In the downtown neighborhood of Fargo, North Dakota or the Red River Valley that crosses over into Minnesota, it’s not uncommon to find someone entirely unfamiliar with the basic plot of Fargo, the Coen brothers’ celebrated 1996 production. Nearly 20 years after its release, the film continues to influence the international perception of the Upper Midwest, by way of the suburban Minneapolis filmmakers’ legacy and certainly through the hit FX series about Fargo (but shot in Canada) and the surrounding Minnesota landscape. But while many Fargo-Moorhead locals have taken exception to the exaggerated accents and dumbfounded characters of Fargo over the years, there’s a truth to the surrealistic nature of the Coen’s film.

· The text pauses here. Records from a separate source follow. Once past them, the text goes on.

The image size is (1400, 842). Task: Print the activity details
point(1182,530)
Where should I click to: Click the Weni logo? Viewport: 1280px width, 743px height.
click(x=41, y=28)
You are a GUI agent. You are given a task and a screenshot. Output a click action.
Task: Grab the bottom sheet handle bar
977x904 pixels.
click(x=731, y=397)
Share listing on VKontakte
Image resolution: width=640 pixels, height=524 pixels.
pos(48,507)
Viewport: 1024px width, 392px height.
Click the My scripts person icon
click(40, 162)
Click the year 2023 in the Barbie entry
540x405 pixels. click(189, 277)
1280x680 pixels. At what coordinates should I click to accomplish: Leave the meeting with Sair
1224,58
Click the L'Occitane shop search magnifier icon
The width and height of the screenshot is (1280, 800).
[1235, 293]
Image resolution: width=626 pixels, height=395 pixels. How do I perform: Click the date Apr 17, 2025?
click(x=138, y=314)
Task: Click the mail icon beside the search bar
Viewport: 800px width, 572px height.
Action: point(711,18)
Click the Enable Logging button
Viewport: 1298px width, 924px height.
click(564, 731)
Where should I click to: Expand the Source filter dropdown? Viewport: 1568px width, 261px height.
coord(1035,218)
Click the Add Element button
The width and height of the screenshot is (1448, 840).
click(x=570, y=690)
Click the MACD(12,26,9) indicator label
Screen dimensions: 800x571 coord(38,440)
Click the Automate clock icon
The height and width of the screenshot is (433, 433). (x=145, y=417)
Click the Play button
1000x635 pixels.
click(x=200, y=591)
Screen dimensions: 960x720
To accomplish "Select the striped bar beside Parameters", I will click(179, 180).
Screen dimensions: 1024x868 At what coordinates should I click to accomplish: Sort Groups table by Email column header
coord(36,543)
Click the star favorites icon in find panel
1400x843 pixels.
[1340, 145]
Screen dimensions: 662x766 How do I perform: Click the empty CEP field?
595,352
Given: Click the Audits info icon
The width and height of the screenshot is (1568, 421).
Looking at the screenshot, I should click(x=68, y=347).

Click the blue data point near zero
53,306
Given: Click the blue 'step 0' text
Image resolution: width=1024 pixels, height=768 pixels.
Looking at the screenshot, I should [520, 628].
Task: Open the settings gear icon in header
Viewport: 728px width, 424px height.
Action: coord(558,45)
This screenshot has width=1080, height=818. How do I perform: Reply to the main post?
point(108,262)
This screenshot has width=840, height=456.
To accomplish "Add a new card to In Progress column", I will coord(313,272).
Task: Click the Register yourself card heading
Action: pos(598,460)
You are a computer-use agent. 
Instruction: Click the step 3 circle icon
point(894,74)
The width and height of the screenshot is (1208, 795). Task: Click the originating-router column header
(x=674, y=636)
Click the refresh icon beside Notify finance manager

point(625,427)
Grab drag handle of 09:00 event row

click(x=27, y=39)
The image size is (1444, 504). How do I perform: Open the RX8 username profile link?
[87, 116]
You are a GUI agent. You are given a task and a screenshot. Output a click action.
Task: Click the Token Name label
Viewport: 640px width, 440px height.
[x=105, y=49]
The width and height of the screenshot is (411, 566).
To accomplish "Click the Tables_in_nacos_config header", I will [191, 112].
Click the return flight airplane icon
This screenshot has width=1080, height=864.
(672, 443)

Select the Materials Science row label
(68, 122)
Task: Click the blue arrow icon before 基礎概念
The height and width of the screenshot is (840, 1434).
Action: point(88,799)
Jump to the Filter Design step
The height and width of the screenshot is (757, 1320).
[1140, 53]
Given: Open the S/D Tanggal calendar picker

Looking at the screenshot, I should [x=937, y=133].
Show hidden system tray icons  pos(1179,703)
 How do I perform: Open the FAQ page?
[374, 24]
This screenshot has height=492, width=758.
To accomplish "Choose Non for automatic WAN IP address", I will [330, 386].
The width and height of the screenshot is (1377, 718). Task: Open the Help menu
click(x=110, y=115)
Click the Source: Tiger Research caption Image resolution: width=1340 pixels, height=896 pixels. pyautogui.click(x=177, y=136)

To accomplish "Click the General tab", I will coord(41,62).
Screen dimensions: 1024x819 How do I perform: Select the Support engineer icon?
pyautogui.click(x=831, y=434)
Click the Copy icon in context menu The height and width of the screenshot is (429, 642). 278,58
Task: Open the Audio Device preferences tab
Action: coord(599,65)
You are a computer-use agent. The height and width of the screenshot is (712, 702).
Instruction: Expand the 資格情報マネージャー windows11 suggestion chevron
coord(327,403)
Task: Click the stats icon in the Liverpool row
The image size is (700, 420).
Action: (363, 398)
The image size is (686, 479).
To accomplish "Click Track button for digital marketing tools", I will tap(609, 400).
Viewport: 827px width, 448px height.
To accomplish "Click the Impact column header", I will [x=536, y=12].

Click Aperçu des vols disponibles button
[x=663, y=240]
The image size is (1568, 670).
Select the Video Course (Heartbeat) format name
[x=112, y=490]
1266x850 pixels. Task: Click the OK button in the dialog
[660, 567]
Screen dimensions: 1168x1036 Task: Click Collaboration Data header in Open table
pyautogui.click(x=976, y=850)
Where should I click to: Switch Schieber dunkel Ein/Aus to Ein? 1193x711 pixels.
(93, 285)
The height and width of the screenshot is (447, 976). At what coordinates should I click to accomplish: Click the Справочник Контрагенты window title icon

A few days ago, I visited a new establishment down the block from my 42nd Street Fargo apartment, and I found myself seated at the bar listening to a classic “Fargo” conversation between two old friends: a 20s-something bartender and a patron of approximately the same age. The two caught up with the usual weather and family talk, as the guy next to me answered each question with different inflections of “YEPPP” (imagine the “yahhh” girls of Fargo with more volume). Sure, the exchange didn’t quite top the Coen’s amplified dialogue, but it was a real “Fargo” moment, and the conversation led me to think of how the average moviegoer first experienced the film. “Are these people stupid? Do they really talk like that? Is Fargo that bizarre?”

Only a handful of scenes were actually filmed in Fargo, and to be honest, I don’t think the Coens have made a public appearance in the last 20 years. Yet, while I’d like to say the acclaimed filmmakers don’t actually know Fargo (they’re from the city, Minneapolis-St. Louis Park), the brothers captured the surrealistic bewilderment of various Fargo-Moorhead locals (don’t forget about the twin border city) and the passive-aggressive, “Minnesota Nice” disposition of others. (Moorhead Trivia: Bunny Lebowski from the Coen Brothers’ The Big Lebowski calls the city home, and the annual Fargo Film Festival actually hosts a Bunny Lebowski Invitational bowling tournament in Moorhead. Also, Jeff Bridges — “The Dude”  — married a woman from Fargo-Moorhead.)

Published in the last week, the February 2016 issue of Fargo Monthly celebrates the local “celebrities” of Fargo-Moorhead, and I’ve always found the concept highly entertaining. My brother (a fur trapper) once married a local “celebrity” (a radio DJ), and after their divorce several years ago, she ultimately hitched up with another local “celebrity,” the head coach of the North Dakota State University football squad that has now won five consecutive FCS National Championships (the celebrity in question won the first three). I’ll say this: we do need area celebrities in real-life Fargo, because they strengthen a community far removed from more chaotic ways of life. Still, the concept of a Fargo “celebrity” feels bizarre, yet the idea falls in line with the Coen’s narrative from two decades ago, as the characters search for meaning in their contained environments. We don’t need attention in Fargo, but geez, it sure is nice.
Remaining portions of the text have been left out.